» **Task to carry out**: List every line in the records below that contains the word "using", copying each line in full. Case counts.

» **Provided entries**:
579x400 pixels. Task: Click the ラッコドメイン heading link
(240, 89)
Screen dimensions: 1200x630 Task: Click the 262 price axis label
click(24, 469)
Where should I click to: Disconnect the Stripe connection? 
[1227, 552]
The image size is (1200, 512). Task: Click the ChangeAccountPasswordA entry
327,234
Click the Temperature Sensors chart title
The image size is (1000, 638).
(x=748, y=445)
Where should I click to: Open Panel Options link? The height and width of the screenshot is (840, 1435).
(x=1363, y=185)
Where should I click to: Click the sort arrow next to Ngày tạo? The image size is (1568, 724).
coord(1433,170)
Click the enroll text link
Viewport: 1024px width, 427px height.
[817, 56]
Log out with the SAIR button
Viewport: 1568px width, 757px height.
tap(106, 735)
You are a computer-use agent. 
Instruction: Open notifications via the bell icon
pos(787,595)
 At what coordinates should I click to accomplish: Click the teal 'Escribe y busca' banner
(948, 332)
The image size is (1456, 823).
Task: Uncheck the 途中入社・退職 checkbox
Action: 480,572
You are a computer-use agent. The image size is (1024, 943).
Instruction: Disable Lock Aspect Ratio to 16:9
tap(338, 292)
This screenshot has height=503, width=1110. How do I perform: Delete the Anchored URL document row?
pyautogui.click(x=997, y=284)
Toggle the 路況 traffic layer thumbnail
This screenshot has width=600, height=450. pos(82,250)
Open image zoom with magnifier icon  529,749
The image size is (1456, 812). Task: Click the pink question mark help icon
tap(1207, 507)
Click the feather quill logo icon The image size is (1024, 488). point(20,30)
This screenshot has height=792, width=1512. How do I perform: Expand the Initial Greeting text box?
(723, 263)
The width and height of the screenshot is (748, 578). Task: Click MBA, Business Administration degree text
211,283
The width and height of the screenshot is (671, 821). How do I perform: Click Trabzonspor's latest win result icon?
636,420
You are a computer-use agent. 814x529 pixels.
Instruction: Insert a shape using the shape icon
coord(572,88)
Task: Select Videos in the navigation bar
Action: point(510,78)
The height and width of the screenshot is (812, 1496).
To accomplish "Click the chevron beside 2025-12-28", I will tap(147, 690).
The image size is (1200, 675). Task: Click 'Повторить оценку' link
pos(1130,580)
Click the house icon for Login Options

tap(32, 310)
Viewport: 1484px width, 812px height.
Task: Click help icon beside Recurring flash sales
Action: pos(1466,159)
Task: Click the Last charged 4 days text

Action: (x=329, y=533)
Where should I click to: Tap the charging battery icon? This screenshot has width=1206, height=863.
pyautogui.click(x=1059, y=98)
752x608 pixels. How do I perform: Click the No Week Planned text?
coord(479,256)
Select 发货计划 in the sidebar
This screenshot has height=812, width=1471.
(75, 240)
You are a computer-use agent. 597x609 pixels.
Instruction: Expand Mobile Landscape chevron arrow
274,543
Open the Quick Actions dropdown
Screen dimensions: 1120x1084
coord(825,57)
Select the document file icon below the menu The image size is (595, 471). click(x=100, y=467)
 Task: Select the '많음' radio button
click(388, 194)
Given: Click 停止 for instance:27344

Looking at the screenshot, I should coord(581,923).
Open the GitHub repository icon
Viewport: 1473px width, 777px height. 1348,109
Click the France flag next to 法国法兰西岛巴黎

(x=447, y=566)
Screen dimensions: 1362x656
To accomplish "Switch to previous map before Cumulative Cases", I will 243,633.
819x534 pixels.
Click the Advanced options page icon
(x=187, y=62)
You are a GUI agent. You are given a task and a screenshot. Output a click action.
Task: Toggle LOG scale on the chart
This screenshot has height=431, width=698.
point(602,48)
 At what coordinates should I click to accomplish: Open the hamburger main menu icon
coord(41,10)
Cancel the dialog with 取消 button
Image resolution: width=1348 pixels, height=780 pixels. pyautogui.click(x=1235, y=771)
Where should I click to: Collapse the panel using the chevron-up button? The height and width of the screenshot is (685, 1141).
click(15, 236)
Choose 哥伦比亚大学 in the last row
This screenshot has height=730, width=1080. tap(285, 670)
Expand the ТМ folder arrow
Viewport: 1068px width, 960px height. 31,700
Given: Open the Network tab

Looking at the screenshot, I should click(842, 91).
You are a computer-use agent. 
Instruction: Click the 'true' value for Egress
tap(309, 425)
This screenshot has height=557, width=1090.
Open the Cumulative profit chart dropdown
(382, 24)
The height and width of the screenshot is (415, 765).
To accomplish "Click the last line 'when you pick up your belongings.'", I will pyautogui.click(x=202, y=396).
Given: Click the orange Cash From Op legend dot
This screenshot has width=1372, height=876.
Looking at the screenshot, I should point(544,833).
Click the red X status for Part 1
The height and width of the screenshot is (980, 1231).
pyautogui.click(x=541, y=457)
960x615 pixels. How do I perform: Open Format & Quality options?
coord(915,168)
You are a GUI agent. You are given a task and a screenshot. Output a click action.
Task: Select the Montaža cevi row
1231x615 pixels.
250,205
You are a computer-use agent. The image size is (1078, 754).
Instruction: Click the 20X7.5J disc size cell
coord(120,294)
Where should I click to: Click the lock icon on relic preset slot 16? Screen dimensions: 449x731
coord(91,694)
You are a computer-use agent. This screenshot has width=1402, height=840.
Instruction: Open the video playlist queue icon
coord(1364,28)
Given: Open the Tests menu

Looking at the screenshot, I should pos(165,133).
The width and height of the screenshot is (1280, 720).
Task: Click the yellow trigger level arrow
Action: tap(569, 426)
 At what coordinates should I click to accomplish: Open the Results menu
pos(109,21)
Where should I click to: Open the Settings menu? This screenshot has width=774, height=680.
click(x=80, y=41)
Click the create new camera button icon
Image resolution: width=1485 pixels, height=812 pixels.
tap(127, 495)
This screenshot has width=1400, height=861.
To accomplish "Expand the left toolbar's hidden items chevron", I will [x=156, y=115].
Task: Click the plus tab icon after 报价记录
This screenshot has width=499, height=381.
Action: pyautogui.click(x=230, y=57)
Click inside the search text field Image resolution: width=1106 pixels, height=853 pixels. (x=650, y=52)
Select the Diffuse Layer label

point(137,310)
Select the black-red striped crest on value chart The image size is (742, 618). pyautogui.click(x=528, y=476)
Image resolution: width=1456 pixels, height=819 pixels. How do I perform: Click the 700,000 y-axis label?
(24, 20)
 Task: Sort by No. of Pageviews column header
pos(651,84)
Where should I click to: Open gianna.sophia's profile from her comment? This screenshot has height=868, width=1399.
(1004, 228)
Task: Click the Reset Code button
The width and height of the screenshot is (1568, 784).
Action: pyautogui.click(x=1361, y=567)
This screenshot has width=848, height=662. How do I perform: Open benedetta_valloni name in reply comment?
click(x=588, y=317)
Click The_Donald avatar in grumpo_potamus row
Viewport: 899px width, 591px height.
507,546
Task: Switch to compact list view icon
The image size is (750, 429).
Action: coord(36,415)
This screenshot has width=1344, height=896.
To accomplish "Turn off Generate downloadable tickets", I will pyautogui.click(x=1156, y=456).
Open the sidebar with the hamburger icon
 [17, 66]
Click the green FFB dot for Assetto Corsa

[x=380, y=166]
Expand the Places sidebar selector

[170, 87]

» **Written solution**:
Instruction: Insert a shape using the shape icon
Where should I click to: Collapse the panel using the chevron-up button? The height and width of the screenshot is (685, 1141).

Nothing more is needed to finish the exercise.